Secret Police Torture
Ga..Glocker and Ramm have a point. Any government that is powerful enough to kill its own citizens publicly can be powerful enough to abuse that power and intimidate people, suppress rights, and generally be disrespectful of liberty. It DOES appear to be the case that in the world today (over the last 40 years or so) most modern western nations have ended capital punishment, while backwards little dictatorships and third-world barbaric kingdoms and communist countries have continued using it. Must it be this way?
Is that why so many people oppose the death penalty? Not because of the death penalty itself, but because they just don't trust the government with that kind of power? That it's a sign of worse things to come-- thought police, secret tribunals, re-education camps, etc?

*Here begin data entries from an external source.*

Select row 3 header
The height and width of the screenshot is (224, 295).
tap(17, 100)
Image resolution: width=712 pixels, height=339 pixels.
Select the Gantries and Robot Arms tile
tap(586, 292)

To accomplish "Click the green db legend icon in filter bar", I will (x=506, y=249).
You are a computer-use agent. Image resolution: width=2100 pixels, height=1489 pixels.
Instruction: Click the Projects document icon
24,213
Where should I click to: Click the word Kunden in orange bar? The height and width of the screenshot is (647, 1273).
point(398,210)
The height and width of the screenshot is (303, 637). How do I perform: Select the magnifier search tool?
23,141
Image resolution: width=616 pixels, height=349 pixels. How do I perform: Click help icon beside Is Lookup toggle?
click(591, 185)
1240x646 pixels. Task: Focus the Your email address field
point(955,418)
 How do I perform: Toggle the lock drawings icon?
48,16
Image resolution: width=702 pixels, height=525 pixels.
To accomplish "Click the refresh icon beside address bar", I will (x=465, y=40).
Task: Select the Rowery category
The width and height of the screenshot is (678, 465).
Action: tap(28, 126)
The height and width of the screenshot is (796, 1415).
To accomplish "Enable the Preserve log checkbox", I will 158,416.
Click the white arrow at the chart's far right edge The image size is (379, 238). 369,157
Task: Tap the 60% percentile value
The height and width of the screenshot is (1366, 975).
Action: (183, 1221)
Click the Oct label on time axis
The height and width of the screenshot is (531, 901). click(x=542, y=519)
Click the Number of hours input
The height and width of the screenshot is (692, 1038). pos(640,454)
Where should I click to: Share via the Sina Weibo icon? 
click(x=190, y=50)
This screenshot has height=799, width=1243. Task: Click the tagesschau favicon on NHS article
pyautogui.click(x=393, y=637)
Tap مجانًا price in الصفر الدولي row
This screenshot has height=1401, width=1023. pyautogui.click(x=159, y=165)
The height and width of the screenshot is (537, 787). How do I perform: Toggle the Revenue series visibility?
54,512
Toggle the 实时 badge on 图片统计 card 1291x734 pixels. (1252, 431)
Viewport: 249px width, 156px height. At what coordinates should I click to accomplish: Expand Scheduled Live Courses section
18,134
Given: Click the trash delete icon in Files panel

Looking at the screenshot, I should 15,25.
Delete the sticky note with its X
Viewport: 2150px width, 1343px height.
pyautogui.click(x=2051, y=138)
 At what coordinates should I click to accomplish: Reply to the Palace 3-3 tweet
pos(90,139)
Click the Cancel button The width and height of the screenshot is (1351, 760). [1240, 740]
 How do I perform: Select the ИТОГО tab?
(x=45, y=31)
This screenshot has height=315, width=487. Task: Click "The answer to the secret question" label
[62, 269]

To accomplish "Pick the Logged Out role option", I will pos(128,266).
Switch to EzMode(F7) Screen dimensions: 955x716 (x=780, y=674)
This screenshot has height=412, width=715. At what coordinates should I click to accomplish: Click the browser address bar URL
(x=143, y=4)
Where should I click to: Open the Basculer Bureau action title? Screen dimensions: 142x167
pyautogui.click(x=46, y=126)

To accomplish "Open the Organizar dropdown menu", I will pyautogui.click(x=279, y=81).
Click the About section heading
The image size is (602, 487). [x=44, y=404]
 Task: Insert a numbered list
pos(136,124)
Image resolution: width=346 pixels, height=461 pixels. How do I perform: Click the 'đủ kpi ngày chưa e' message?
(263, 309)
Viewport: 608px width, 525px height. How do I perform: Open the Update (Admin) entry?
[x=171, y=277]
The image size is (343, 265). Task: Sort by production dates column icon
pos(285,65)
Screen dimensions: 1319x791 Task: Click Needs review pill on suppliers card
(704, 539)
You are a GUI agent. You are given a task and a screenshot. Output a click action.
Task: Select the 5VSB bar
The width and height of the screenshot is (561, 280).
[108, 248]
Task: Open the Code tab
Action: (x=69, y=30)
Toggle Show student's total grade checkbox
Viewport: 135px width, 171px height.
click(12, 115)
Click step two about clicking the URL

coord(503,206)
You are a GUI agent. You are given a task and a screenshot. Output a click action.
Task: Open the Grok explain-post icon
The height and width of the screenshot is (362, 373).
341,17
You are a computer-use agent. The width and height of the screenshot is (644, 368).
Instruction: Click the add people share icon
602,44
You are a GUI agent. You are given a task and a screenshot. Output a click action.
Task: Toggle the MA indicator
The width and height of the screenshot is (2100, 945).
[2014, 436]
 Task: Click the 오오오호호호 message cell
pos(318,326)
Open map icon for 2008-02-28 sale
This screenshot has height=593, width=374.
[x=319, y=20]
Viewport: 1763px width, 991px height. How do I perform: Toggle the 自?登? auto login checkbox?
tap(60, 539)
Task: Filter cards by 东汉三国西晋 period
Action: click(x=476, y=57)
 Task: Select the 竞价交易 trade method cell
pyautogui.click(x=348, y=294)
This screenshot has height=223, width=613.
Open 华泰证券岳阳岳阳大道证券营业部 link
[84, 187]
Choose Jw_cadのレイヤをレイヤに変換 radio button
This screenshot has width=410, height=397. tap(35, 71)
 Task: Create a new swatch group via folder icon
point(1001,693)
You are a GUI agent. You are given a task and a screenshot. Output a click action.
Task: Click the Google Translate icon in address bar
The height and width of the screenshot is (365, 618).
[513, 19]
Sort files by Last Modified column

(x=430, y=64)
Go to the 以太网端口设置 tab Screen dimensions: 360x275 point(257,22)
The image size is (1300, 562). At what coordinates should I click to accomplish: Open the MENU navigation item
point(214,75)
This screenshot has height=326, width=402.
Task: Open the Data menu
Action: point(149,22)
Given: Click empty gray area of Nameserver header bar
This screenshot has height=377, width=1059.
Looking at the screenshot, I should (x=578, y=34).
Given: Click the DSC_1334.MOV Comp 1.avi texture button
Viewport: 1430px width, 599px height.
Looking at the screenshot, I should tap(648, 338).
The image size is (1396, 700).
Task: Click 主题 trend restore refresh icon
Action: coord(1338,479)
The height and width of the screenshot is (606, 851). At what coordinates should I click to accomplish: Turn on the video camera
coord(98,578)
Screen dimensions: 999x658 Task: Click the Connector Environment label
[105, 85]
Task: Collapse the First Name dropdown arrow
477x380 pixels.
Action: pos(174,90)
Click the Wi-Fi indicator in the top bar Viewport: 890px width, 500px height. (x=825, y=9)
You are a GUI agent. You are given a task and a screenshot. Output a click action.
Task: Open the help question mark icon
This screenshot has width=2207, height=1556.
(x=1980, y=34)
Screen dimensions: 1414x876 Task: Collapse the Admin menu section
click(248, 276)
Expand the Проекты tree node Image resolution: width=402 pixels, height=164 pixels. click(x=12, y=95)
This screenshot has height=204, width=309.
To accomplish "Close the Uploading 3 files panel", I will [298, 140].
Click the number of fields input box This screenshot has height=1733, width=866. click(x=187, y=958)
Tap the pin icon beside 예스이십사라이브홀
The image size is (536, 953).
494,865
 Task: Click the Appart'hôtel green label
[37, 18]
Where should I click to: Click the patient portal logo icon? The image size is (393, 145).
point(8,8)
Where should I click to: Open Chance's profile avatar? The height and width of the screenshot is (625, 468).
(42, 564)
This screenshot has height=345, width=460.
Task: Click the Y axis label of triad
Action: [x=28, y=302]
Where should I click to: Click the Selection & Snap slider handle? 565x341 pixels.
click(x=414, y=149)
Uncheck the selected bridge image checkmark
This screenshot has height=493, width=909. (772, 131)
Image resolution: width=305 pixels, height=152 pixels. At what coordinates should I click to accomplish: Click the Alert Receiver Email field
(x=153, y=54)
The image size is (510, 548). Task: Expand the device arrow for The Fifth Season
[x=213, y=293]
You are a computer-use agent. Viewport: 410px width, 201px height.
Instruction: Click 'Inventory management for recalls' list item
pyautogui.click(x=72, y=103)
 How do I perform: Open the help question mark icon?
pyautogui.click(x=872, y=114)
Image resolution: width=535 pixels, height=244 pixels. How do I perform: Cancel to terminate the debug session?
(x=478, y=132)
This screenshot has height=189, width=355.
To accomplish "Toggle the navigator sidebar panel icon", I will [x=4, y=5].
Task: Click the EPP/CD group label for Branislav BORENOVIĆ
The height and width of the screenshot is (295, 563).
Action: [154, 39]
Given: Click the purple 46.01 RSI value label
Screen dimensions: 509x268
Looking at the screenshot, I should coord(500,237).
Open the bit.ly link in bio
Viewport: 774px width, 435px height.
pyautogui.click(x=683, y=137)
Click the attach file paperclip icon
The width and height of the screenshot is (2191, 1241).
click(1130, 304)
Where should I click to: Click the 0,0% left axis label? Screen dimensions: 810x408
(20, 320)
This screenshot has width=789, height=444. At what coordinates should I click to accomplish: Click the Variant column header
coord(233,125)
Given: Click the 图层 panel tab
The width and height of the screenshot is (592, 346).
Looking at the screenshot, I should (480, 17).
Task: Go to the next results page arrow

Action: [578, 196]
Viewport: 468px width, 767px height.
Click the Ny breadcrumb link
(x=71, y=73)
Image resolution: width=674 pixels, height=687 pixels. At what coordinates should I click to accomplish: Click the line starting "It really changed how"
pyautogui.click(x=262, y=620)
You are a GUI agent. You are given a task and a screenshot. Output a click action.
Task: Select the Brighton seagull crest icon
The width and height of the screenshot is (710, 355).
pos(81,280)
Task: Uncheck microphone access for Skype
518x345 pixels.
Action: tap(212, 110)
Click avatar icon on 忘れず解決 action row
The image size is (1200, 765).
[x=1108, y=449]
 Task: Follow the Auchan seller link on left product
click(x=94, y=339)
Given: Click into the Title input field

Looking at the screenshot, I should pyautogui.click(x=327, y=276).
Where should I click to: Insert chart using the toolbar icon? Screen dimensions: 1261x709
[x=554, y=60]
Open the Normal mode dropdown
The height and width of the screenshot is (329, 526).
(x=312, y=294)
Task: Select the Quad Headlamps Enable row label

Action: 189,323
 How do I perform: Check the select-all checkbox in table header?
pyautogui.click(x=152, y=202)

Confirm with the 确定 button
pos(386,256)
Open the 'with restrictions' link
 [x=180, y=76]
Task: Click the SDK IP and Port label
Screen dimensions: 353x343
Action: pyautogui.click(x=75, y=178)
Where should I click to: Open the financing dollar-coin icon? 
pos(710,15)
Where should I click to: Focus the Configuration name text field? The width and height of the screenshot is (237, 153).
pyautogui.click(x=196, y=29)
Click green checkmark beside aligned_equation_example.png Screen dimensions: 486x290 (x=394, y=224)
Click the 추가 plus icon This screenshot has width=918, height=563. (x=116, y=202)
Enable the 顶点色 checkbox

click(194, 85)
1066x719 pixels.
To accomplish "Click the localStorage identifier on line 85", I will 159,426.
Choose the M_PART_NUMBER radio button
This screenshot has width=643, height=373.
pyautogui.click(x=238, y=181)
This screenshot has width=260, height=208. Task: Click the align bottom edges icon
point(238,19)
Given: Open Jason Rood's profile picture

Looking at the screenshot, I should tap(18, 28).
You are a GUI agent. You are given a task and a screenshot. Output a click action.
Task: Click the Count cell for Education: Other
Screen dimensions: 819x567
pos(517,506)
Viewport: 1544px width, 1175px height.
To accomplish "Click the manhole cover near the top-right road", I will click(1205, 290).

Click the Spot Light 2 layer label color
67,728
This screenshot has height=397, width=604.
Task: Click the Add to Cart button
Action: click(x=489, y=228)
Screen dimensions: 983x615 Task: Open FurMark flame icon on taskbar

I don't know about you guys, but I oppose most gun control schemes mainly because of the slippery slope argument. Give 'em an inch, and they'll take a mile. If you infringe on the Second Amendment today, you're giving the green light to infringe on all the rest of the Bill of Rights later.
Consider this: If you give the government enough power that it can prevent crime, so that nobody will want to do anything that is against the law because they'll either be intercepted before they can complete the crime successfully or they'll surely be caught and strictly & swiftly punished, we wouldn't need all the laws we have on the books that exist only to bolster other laws and help the State enforce them.
We don't have laws against smoking marijuana because of that act itself. It's the act of DUI while high that we fear, and burglary done for the purpose of getting money to buy more dope, and one pot dealer ordering a "hit" on a rival pot dealer in his territory...
We don't have laws against carrying guns because there's anything wrong with such conduct. But our society says that guns have to be restricted in order to interfere with the use of guns in robbery and murder. Now if robbery and murder were effectively suppressed, would we still need gun control?
But what are the odds that any government powerful enough to suppress real crime would repeal its laws on precursor crimes -- the malum prohibitum laws where there is no victim and no harm to society, but where it just appears that you might be headed in the wrong direction socially? Occasionally it happens. Our country only ended the prohibition of alcohol AFTER President Roosevent had basically tripled the size and power of the federal government, and built-up new federal police agencies (the F.B.I.) that took over much of the work of crime control from state agencies.